At the time, boys did not always fully understand their own motives for enlisting, but with hindsight they saw more clearly the pressures both from society and from the attitudes of their contemporaries that had weighed on them. Seventy years after
he enlisted at seventeen, Len Thomas wrote a letter in which he looked again at his reasons for joining up.

I have read many accounts of the great rush to join the armed forces in 1914, and my contact with numerous men told me that the great majority, apart from their patriotism, found it a way to escape from the terrible working conditions they were undergoing. To many families this was the way to affluence, with the wife receiving allowances for self and children and no husband to feed and clothe, so far more shillings in the purse. A labourer’s average wage was £1 per week. I was a copyholder on the
Daily Dispatch
at 18 shillings a week. A Royal Garrison Artillery gunner’s pay was one shilling and tuppence a day, 8/2d a week to squander on myself.
Many modern books contain quite a few inaccuracies on the 1914–1918 war and about the British Expeditionary Force in France. One particular phrase used, also by the media, is that ‘These brave men WILLINGLY gave their lives to save their country from German domination and the well-being of future posterities.’ What a ridiculous myth. The last thought of those who joined Kitchener’s Army was that they had joined to be killed. I’ll state that … the first priority of all up the line was SURVIVAL. Mine was and I never met anyone who was willing to ‘Go West’.

3
The Melting Pot

O SO YOUNG & YET SO BRAVE

24444 Private James Rathband
9th Royal Dublin Fusiliers

Killed in Action 9 September 1916, aged 16

Taking the King’s shilling had been the easy part for seventeen-year-old Vic Cole and his sixteen-year-old friend George Pulley. It had been their first and, as it turned out, their last recruitment rally, buoyed up as they were by rousing speeches and praised for their indomitable spirit.
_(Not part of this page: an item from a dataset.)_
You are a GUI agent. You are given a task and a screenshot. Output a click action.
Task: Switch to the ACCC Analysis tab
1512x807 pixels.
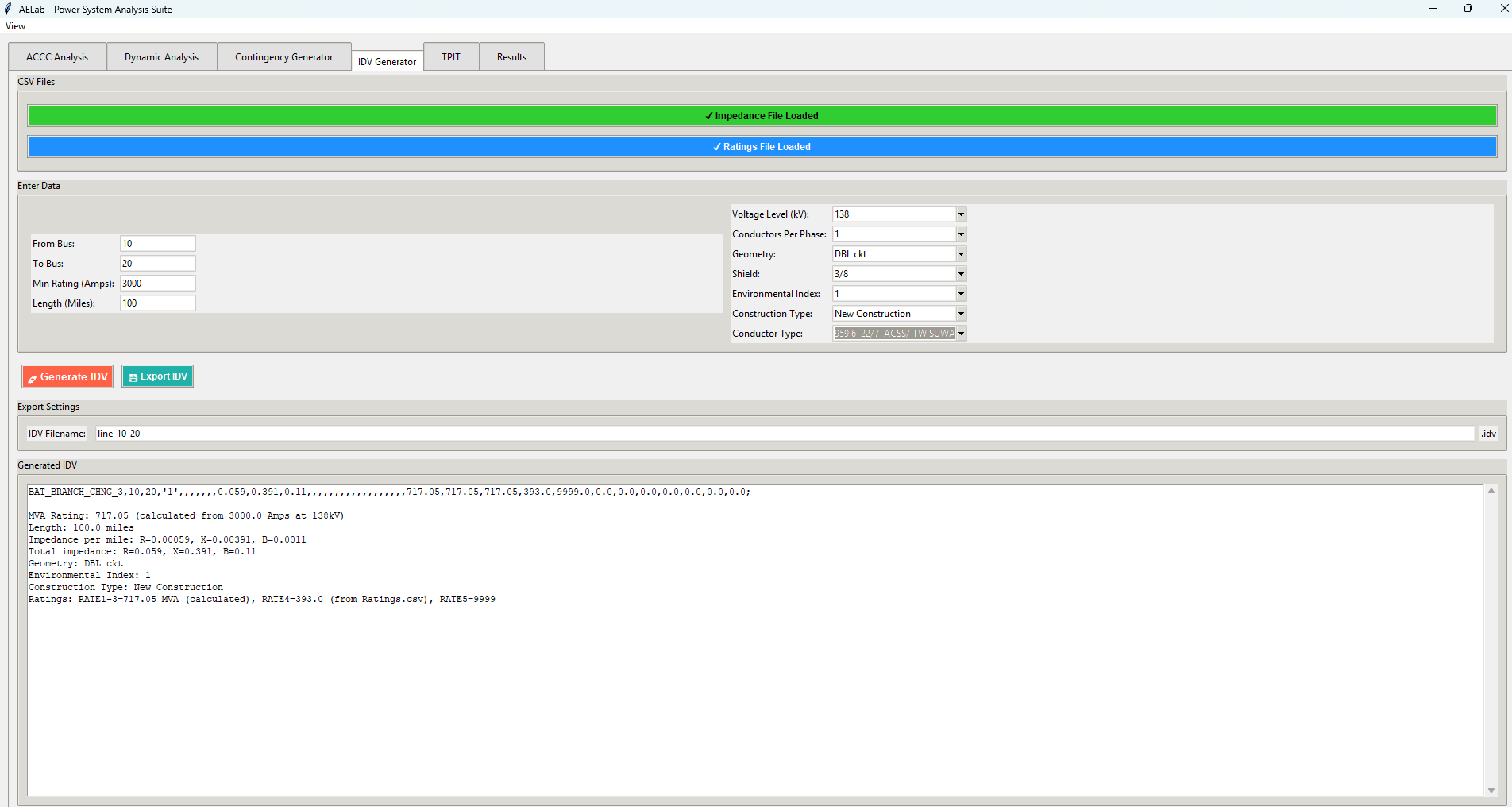point(57,57)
We waited in that drill-hall for some time until all had undergone the formalities of enlistment, then found ourselves sharply ordered outside into the sunlit street and lined up into two ranks by a very smart khaki-clad corporal of the West Kents, whose exceedingly pleasant and friendly manner gave us the optimistic but mistaken impression that life in the army was not so bad after all.
We numbered down, formed fours quite creditably and marched en route for Bromley Station, where, having dispersed about the platform to wait for the train for Maidstone, we listened to a moving speech by His Worship the Mayor, who, addressing us as ‘Men of Bromley’, wished us all the best of luck and a safe return.
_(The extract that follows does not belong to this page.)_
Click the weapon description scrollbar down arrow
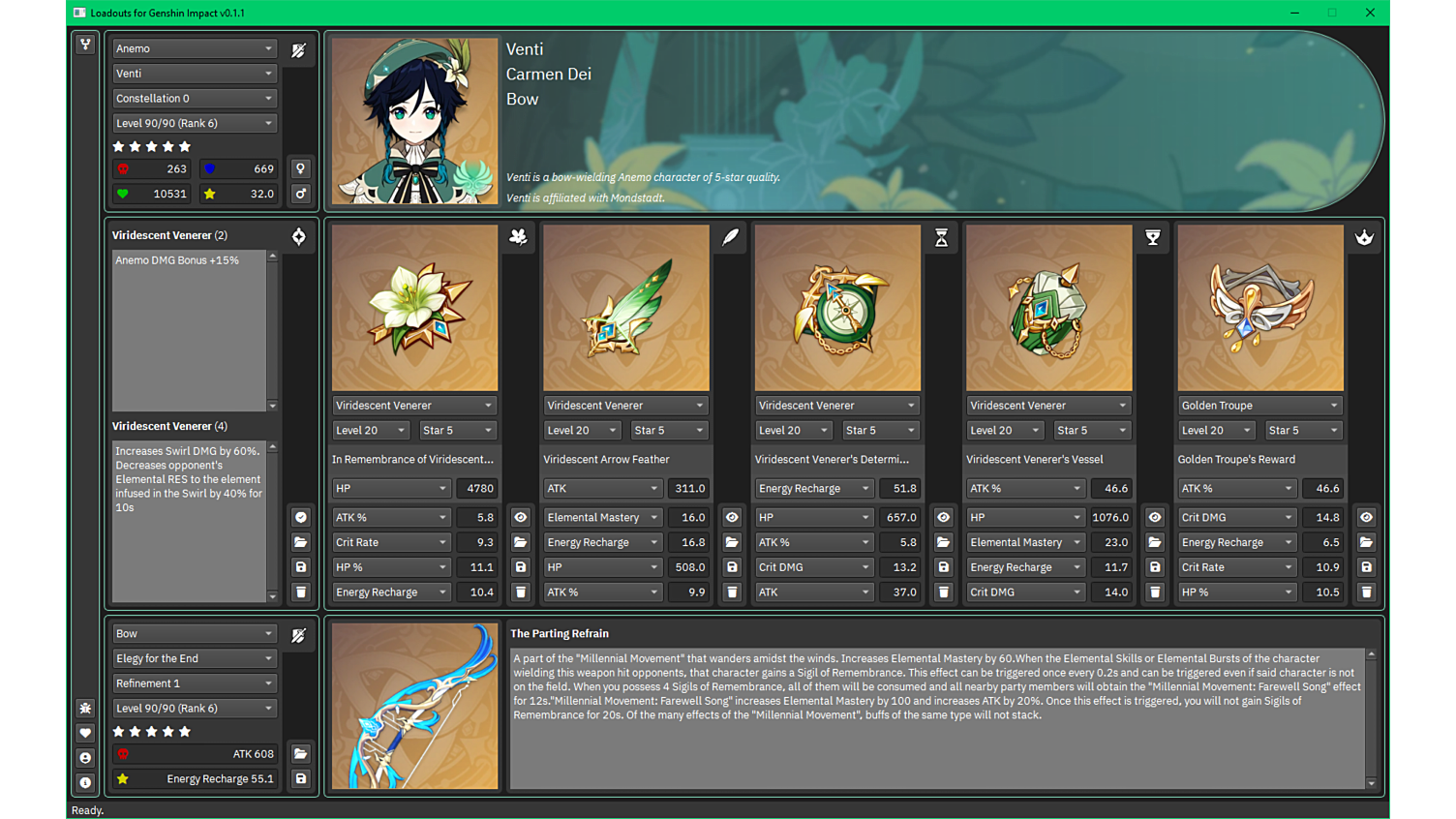1456x819 pixels. coord(1371,783)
The jovial nature of the recruitment process and the general bonhomie masked the fact that the army simply did not
have the capacity to take into its ranks the numbers now joining.

Fifteen-year-old Horace Calvert, who had enlisted in Bradford, was surprised at the lack of organization. He had a boyish ideal about how the army should operate, and the reality was somewhat sobering.

They didn’t know what to do with us at the barracks. Parade would be at 9.30 or 10 o’clock. You’d finish after lunch. There were so many men that there was hardly any room for drilling on the square. Form fours, left turn, about turn; there were no rifles at this time.